Pihak yang hadir dalam lokakarya ini antara lain dari Dinas Pariwisata, Kesehatan, Perdagangan dan Perindustrian, Pertanian, Pendidikan, dan Balai Besar Pengawasan Obat dan Makanan. Selain itu, turut hadir Paguyuban Produsen Jamu DIY, Assosiasi Spa Theraphy Indonesia (ASTI) DIY, Ikatan Apoteker Indonesia, Lembaga Penelitian dan Pengabdian Masyarakat Universitas Ahmad Dahlan (UAD), serta Fakultas Farmasi UAD.
Menurut Kintoko, Yogyakarta sangat kaya ramuan dan tanaman berkhasiat obat yang sudah digunakan oleh masyarakat secara turun temurun. Kota gudeg ini juga memiliki kekayaan aroma terapi yang dapat digunakan sebagai produk spa. Sayangnya, potensi ini belum dikelola secara baik dan di-brand secara khusus sebagai nilai jual tersendiri.
“Kita akan ada sekretariat bersama. Sebanyak 11 lembaga ini akan membahas konsepnya secara matang dan jenis produk yang menjadi ciri khas jamu-spa Yogyakarta.”
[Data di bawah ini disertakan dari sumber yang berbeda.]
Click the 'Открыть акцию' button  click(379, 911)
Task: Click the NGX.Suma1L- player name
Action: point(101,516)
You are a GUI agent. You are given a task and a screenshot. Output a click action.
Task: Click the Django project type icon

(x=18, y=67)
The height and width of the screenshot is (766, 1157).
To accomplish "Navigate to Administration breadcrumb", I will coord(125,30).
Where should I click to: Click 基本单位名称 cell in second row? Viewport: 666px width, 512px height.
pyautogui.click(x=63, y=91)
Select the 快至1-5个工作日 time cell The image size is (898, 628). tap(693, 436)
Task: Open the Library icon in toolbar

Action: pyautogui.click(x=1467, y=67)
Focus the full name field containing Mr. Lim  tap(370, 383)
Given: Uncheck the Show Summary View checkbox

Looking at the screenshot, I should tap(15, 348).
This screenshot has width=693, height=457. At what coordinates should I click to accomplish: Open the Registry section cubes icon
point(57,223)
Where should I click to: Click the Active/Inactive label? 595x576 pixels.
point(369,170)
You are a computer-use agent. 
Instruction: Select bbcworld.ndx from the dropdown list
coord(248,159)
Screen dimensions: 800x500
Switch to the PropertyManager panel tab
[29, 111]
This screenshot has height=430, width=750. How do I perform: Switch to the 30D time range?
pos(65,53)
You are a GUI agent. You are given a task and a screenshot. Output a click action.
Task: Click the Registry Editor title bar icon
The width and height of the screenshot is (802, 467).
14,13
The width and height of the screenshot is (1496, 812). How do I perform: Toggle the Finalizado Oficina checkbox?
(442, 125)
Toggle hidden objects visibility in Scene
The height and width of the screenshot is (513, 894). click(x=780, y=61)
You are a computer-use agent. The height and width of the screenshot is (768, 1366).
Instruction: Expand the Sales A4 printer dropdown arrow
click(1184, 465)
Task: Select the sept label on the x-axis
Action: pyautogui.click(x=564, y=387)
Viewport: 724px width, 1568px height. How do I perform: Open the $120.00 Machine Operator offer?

Produk tersebut akan diluncurkan secara resmi bersamaan dengan deklarasi Yogyakarta Kota Jamu-Spa pada Januari 2016 mendatang. Semua itu tidak terlepas dari peran Fakultas Farmasi. Mengenai penyusunan konsep dan implikasinya, sudah dibahas dengan berbagai pihak.
Tujuan lain diadakannya lokakarya tersebut adalah untuk menggelorakan konsumsi jamu tradisional dan spa. “Kami ingin warisan leluhur dijaga dan diberdayakan. Selain itu juga mengangkat budaya jamu dan spa asli Yogyakarta, bukan khas daerah lain,” kata Ketua DPD ASTI, Lastiani Warih Wulandari, dalam acara yang menghadirkan narasumber ahli obat-obatan tradisional asal Tiongkok dan Thailand itu.
Menurut Wulan, sebagai kota wisata dan budaya, Yogyakarta memiliki daya lain yang potensial untuk dikembangkan, yaitu spa. Selama ini, spa belum mengadopsi nilai-nilai luhur peninggalan Keraton Mataram.
Tercatat, ada sekitar 200 spa di Yogyakarta. Dari jumlah itu, hanya 30 persen saja yang mengadopsi nilai-nilai lokal wisdom, seperti penggunaan bahan terapi, pengelolaan manajerial spa, dan pakaian seluruh pegawai spa.
“Jika Bali memiliki spa yang khas, Yogyakarta sudah selayaknya turut mengembangkannya. Seluruh bahan terapi, metode, pengelolaan, dan pakaian yang digunakan terapi serta pegawai harus mengadopsi lokal wisdom,” papar pemilik Spa Putri Kedaton Group ini.